#### [WORK TASK]
Select every line below containing the word "indicator".

#### [SUPPLIED DATA]
:::

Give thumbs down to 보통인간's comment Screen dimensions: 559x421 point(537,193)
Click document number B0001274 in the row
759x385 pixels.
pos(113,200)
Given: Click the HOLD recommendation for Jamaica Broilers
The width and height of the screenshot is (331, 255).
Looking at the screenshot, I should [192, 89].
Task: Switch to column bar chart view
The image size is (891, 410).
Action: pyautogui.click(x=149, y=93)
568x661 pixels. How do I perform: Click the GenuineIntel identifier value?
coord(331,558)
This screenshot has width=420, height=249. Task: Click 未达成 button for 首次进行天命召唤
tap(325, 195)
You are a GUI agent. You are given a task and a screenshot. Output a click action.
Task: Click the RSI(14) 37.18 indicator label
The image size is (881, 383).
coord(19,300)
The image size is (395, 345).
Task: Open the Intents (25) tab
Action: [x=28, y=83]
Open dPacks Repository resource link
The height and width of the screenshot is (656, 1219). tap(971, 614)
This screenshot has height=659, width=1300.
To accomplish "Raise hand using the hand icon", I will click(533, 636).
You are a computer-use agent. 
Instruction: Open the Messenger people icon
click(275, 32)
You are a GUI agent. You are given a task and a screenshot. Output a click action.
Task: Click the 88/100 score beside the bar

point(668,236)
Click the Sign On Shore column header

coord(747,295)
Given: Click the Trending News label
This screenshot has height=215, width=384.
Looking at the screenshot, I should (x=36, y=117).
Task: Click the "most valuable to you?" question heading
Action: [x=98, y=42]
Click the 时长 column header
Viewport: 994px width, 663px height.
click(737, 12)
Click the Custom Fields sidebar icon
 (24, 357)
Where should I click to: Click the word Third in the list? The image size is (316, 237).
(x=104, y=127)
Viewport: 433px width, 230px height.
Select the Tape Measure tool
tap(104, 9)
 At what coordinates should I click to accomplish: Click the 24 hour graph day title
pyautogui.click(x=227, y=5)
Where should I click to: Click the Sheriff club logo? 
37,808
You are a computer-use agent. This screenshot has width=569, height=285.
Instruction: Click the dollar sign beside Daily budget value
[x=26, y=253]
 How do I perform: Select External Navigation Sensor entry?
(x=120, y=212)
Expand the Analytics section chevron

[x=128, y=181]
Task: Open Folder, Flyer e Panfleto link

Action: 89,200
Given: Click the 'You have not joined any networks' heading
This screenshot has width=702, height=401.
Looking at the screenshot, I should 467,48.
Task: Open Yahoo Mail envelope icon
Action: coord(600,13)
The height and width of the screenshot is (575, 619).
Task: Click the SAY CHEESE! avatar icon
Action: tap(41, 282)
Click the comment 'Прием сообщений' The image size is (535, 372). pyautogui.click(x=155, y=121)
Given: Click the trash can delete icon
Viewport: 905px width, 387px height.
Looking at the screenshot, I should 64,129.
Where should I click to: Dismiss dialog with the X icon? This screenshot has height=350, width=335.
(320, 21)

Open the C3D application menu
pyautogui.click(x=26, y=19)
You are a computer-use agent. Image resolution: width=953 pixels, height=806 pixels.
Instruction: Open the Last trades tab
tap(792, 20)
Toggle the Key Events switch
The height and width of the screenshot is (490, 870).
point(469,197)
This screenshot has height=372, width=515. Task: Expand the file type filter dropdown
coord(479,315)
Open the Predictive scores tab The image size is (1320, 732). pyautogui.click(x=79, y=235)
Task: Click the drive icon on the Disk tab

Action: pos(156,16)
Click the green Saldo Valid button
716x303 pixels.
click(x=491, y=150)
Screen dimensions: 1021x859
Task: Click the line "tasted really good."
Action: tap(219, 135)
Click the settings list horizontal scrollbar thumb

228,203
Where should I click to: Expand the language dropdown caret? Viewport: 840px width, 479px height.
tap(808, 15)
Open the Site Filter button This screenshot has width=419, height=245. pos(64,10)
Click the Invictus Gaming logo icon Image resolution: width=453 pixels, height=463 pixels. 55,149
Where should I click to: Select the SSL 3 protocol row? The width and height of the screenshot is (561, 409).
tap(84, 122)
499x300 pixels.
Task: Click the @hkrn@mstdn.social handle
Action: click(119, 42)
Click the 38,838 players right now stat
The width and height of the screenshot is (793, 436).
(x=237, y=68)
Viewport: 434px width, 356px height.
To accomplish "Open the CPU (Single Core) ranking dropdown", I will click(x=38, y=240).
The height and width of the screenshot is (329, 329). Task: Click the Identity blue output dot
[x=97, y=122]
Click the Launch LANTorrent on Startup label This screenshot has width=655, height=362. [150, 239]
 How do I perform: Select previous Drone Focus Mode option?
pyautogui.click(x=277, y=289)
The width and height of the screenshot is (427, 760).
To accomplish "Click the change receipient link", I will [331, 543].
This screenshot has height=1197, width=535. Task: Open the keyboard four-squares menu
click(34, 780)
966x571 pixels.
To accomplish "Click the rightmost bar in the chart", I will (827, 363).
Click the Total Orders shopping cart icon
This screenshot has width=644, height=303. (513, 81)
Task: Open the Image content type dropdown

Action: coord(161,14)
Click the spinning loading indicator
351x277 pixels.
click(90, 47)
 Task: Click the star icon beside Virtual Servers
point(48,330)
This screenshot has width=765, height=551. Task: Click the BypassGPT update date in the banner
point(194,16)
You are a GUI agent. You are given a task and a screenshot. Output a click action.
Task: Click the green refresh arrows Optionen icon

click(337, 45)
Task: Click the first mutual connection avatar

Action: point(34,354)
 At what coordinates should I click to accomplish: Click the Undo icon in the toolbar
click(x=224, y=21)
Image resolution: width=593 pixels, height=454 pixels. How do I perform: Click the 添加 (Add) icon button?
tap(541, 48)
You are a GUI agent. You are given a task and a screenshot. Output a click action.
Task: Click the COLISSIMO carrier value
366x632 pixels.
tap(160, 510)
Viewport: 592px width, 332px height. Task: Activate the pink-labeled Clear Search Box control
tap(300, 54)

:::

#### [EXPECTED ANSWER]
Task: Click the RSI(14) 37.18 indicator label
Click the spinning loading indicator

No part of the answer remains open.